Segundo o presidente do Senge-PR, eng. Leandro Grassmann, o fenômeno não é isolado. “Ao longo da minha carreira, já vi relatórios técnicos serem reaproveitados sem citar quem os produziu. Infelizmente, é algo comum. Mas a história mostra que, quando o desempenho real não se sustenta, esses casos acabam sendo descobertos”, afirmou.

Competitividade interna e busca por visibilidade

A crescente pressão por metas e indicadores de desempenho tem levado a mudanças no comportamento dentro das empresas. Em alguns ambientes, o foco na visibilidade individual acaba superando a construção coletiva. Isso se traduz em práticas como apresentações de resultados sem citar colaboradores-chave, apropriação indevida de ideias ou soluções, e exclusão de autores originais de reuniões e decisões relevantes.

Especialistas alertam que, a longo prazo, esse tipo de dinâmica pode gerar retração na troca de conhecimentos, clima de desconfiança e perda de talentos — problemas que afetam diretamente a qualidade dos projetos e a inovação.

Perfil gerencial: metas, produtividade e o esquecimento do humano

Relatos indicam uma mudança no perfil de parte das lideranças, com foco quase exclusivo em metas, produtividade e indicadores. Em alguns casos, gestores deixam de realizar conversas individuais, pouco conhecem a realidade familiar de suas equipes e não questionam como os profissionais estão — priorizando dashboards e números em detrimento do cuidado com pessoas.

Esse modelo produz efeitos colaterais: aumento de estresse e rotatividade, retração na comunicação de riscos, menor disposição para compartilhar conhecimento e maior propensão a erros por falta de contexto.
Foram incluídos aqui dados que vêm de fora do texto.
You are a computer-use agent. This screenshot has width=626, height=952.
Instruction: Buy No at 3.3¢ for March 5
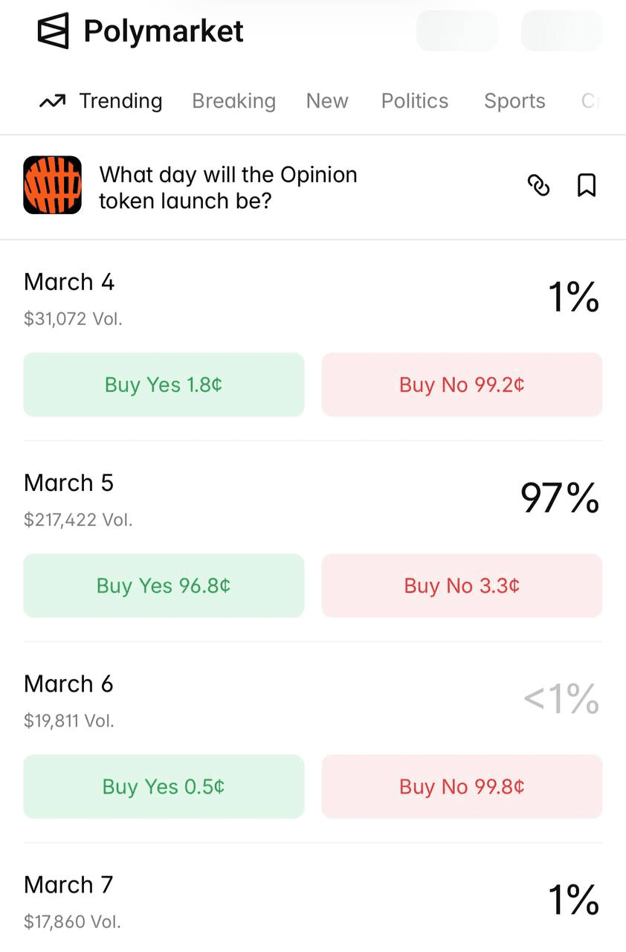462,585
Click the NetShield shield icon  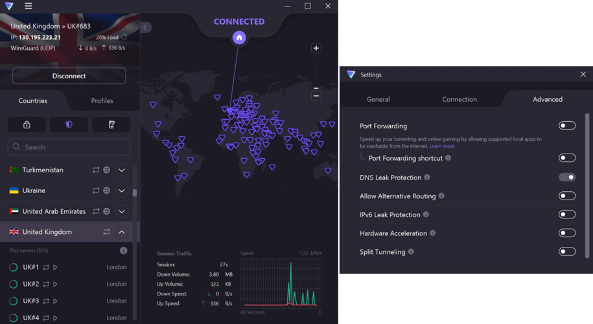[69, 124]
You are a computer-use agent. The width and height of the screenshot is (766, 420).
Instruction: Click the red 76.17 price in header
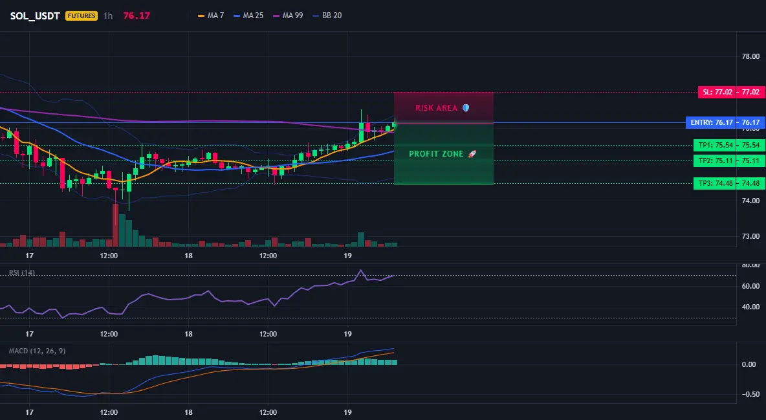pos(137,16)
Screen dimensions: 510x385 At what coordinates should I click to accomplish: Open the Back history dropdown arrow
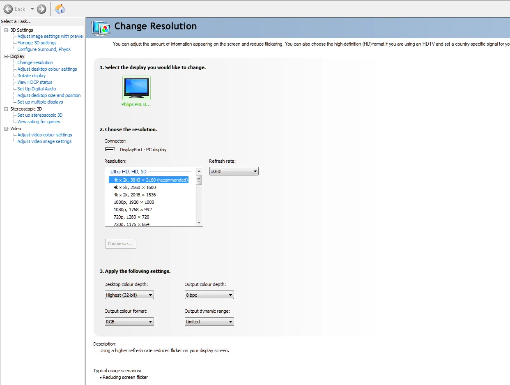click(32, 9)
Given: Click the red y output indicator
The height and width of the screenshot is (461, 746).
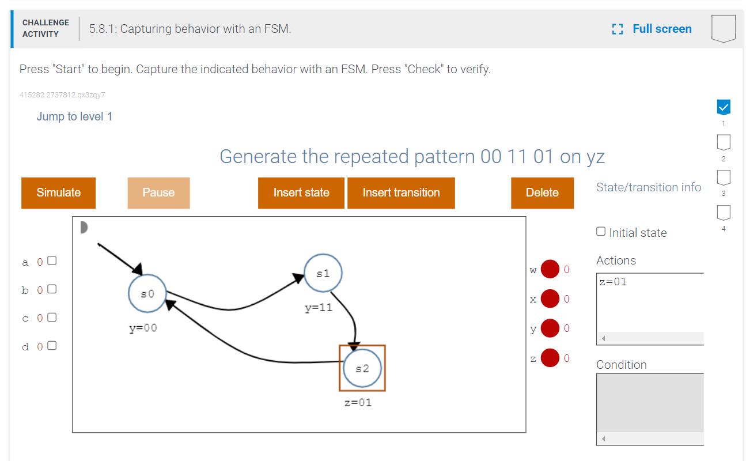Looking at the screenshot, I should tap(550, 328).
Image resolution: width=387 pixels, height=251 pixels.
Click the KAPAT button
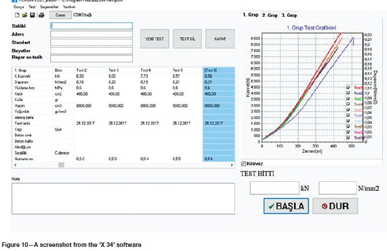(x=220, y=38)
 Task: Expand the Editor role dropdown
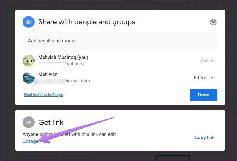click(x=203, y=77)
Em engenharia, onde rastreabilidade, segurança e responsabilidade técnica são inegociáveis, o desbalanceamento entre metas e pessoas compromete tanto a qualidade quanto a sustentabilidade dos resultados.
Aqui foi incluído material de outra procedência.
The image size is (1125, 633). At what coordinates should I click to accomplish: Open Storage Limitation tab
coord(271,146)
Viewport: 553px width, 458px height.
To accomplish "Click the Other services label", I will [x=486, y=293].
Choque geracional: colaboração e ética em transição

Outro aspecto observado é o choque de perfis entre gerações. Profissionais mais jovens, especialmente da chamada Geração Z, chegam ao mercado com forte domínio de ferramentas digitais, alta adaptabilidade e busca por reconhecimento rápido. Já profissionais de gerações anteriores tendem a valorizar mais a construção coletiva, a lealdade a equipes e processos, e o reconhecimento baseado na consistência ao longo do tempo.

Quando essas diferenças não são geridas de forma clara e respeitosa, podem surgir conflitos sobre autoria, prazos e formas de trabalhar. Equipes passam a enfrentar divergências sobre como equilibrar velocidade com profundidade técnica, e sobre como medir mérito de forma justa e transparente.
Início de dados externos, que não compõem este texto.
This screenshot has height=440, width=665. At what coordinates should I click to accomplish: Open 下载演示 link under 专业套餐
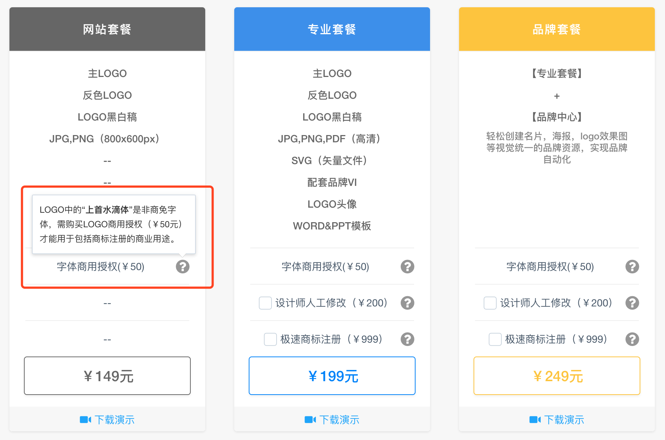(339, 420)
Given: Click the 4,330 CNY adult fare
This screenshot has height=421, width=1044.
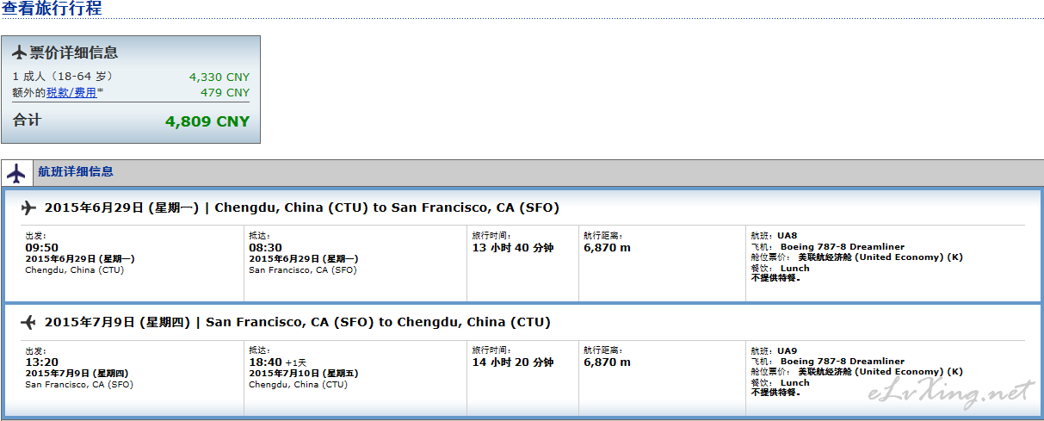Looking at the screenshot, I should point(219,77).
Impactos para o clima organizacional e a valorização do conhecimento técnico

O clima organizacional sofre quando o reconhecimento não é distribuído de maneira adequada. Profissionais que veem seu trabalho ser usado sem crédito tendem a se desengajar e a limitar o compartilhamento de conhecimento. Isso compromete a memória técnica das equipes e aumenta o risco de decisões mal fundamentadas por falta de contexto.

Na engenharia, onde a rastreabilidade de informações é essencial para a segurança e para o cumprimento de normas, a omissão de autores não é apenas uma questão ética: é um risco para a qualidade e para a responsabilidade técnica dos projetos.

O papel do Senge no debate sobre reconhecimento e cultura saudável

O Senge-PR considera fundamental ampliar o debate sobre reconhecimento profissional, ética e cultura organizacional no setor. A valorização do trabalho técnico, independentemente da geração ou função ocupada, é pilar para a qualidade da engenharia e para a saúde das relações de trabalho.

Para isso, o sindicato pretende intensificar ações de orientação e conscientização sobre práticas saudáveis de reconhecimento, promover espaços de diálogo sobre integração entre diferentes gerações e incentivar políticas internas que valorizem a autoria e a colaboração.

“A ética no reconhecimento do trabalho técnico e o respeito às diferentes formas de contribuição são essenciais para o futuro da engenharia. O Senge está comprometido em trazer esse debate para o centro das discussões da categoria”, reforça o presidente Leandro Grassmann.

Com esse compromisso, o Senge-PR reafirma seu papel como voz ativa na defesa de um ambiente de trabalho mais justo, colaborativo e respeitoso — no qual o conhecimento técnico seja valorizado e as relações profissionais se sustentem em bases éticas sólidas.